The little Dutch family was translucently white where it stood gazing out to sea from the Promenade. They had swaddled themselves in linen to look like albino Touareg nomads, and submerged the child in the pram in some sort of heliocidal balm, but still they squirmed under the African sun. The infant began to steam from its nostrils and flapped peevishly with bleached chipolata fingers at the clogs and cheeses that dangled from its mobile, but its parents were distracted, enchanted by being able to see their partner’s entire skeleton, shining a bloody blue through the skin, when he or she stood in front of the sun.

The few dozen spectators who sizzled on the seafront clapped telescopes to their eyes when a sharp bang echoed off the lighthouse; but it had merely been the Dutch baby exploding, launching out of its pram in an elegant smoking arc and sizzling into a distant rock pool. Out in the bay, the yachts were motionless. The Volvo Ocean Race, it seemed, had not yet started.

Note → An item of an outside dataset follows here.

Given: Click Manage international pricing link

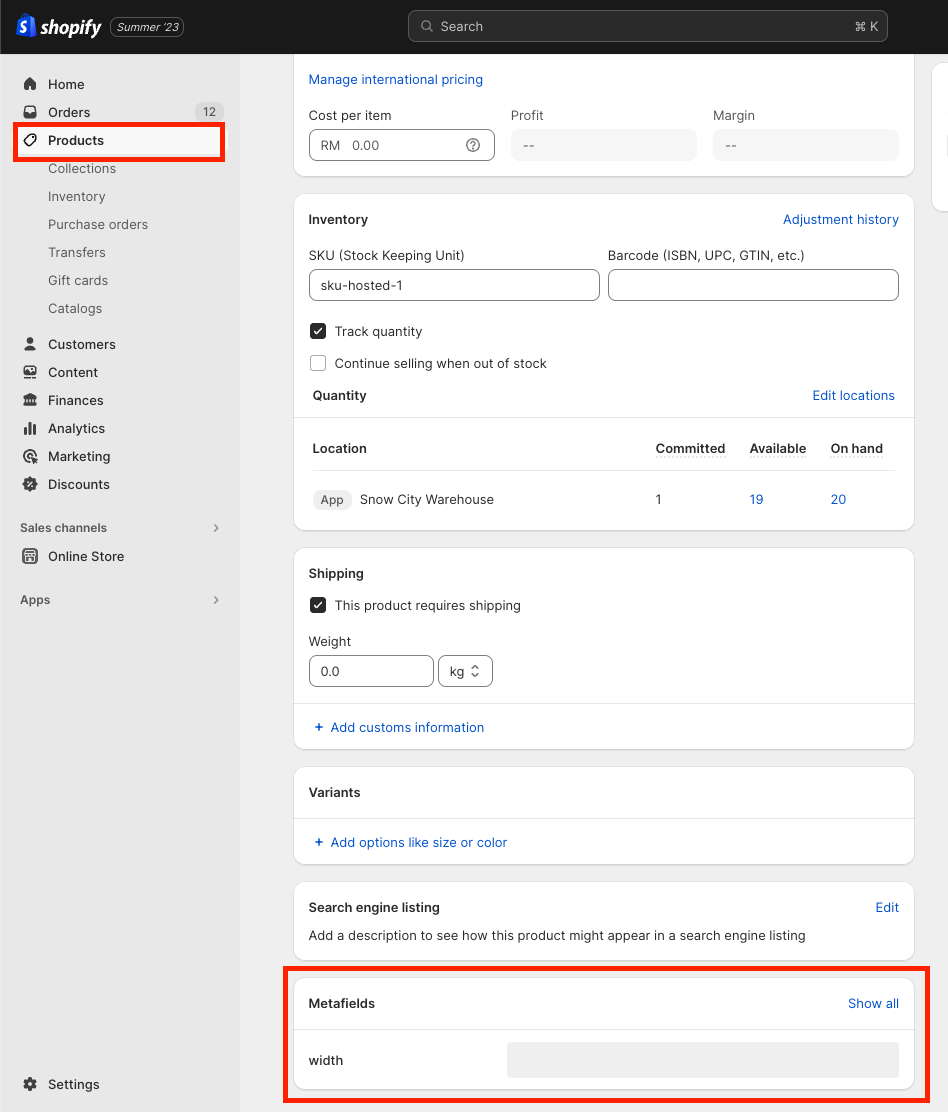Looking at the screenshot, I should (395, 80).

Half an hour after the scheduled start they still lolled, looming over the flotilla of pleasure boats that swarmed about their sides, launches and catamarans half a flute of Moët away from foundering. Far out to sea a navy corvette chugged about, those crewmen who had joined the service via Apla now locked away in the bilges lest they give in to their urges and empty the for’ard anti-aircraft gun into a particularly gilded motorboat. A flare drifted down in the windless, dazzling sky. A horn sounded. Still nothing.

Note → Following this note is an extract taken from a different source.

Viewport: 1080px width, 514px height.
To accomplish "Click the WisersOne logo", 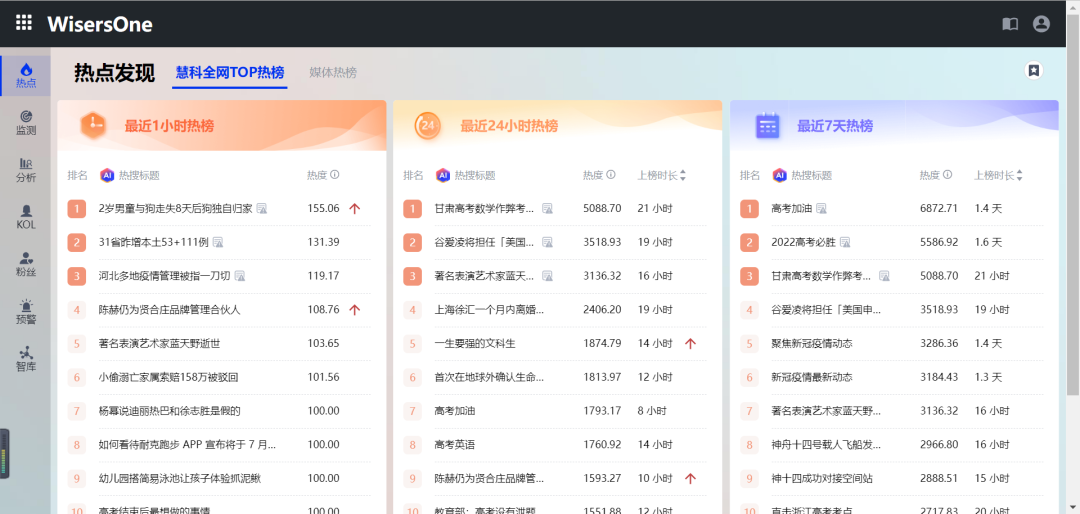I will (x=100, y=23).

An hour later, one had to conclude that the race was under way, and in the absence of any actual forward motion on the part of the yachts, one resorted to a strong pair of binoculars in the hope of seeing some salty tars swarming about in the rigging, or a second mate with a Polynesian beauty tattooed on his chest, dancing a hornpipe. At the very least they might have presented their audience with a grim party gathered about a shirtless, defiant mutineer, the sea dog strapped to the titanium wheel getting 50 lashes with a GPS lanyard for bringing the sponsors’s name into disrepute.

But what was most confounding was the dearth of women on board. Melbourne, the fleet’s next port of call, is about 10 300km from Cape Town; and given that they covered 14m in two hours and were therefore traveling at about 168m per day, it is really not unreasonable to extrapolate that they’ll be docking roughly 170 years from now. Tackling such a voyage without at least a dozen crates of women on board is folly, not only because one requires offspring (140-year-old lookouts apparently tend towards myopia), but because women know how to stop and ask for directions.

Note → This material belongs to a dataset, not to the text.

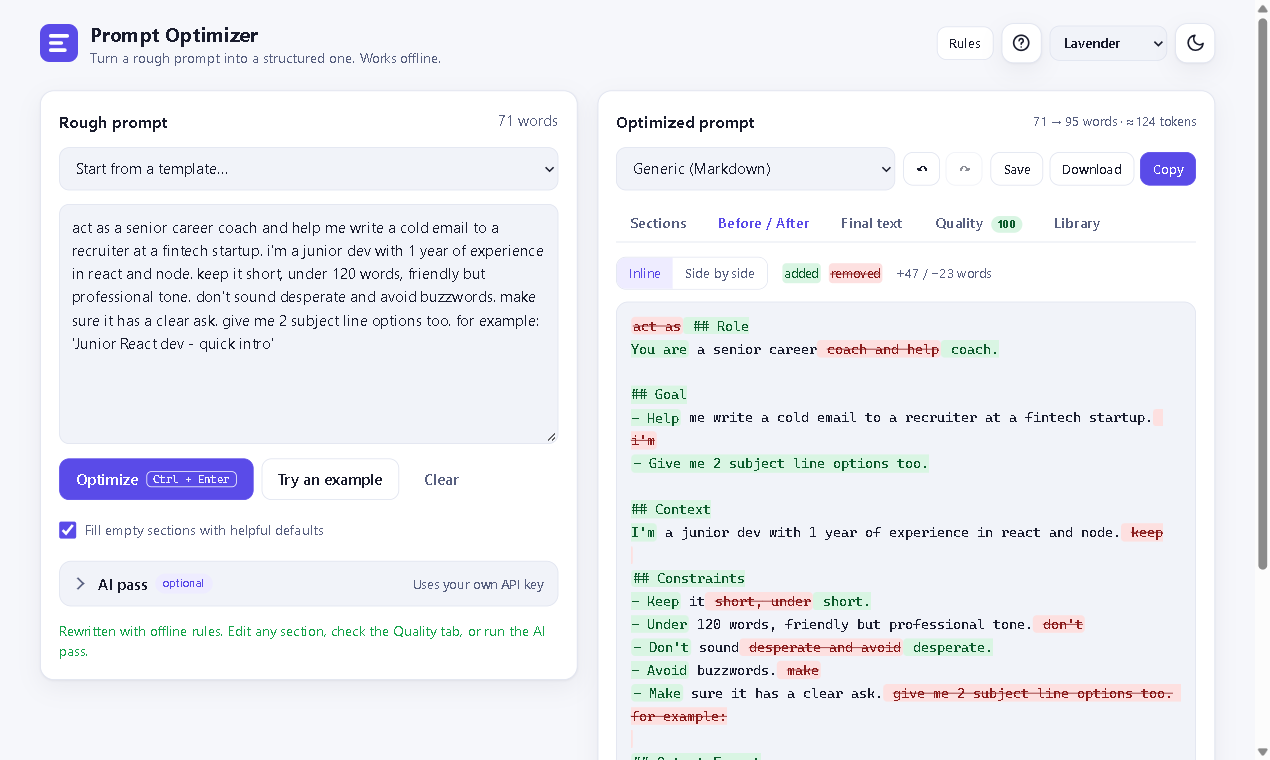Viewport: 1270px width, 760px height.
Task: Open the Start from a template dropdown
Action: 309,169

Lunch had come and gone unnoticed in the strain to see anything resembling a wake and so it was time to retire to a trendy sushi restaurant across the road. The glare inside was insufferable: there was not a single black diner in the room. It soon became apparent why. Sitting at the bar, perusing the specials, sat Wouter Basson.

Eyes downcast, looking as debonair and at ease as most clandestine biological weapons experts do in crowded restaurants, he didn’t want to be recognised. Fortunately the clientele around him didn’t seem the newspaper-reading variety. Indeed, they barely seemed the menu-reading variety, moving their Botoxed lips as they battled through difficult foreign words such as “saki”. No, this was the demographic who employ arts graduates to read the papers for them, with instructions to act out the funny or diverting bits, and to show them the picture from the back page. Dr Death might as well have been on the moon.

I was suddenly overcome by a terrible desire to introduce myself to him, to ask him for an autograph for my girlfriend Ann Thrax. But how does one break the ice with Wouter Basson? “I’ve got this nasty ringworm in my armpit and nothing I’ve tried has killed it. Do you think you could take a look?” Is it polite to ask if he always wanted to be Dr Death, or whether perhaps he started more modestly, maybe as Dr Discomfort, fighting liberation armies by shrinking their fatigues and lacing their rations with Brooklax?

The questions lingered and so did the yachts. When we left Wouter to his raw fish, they had moved another yard.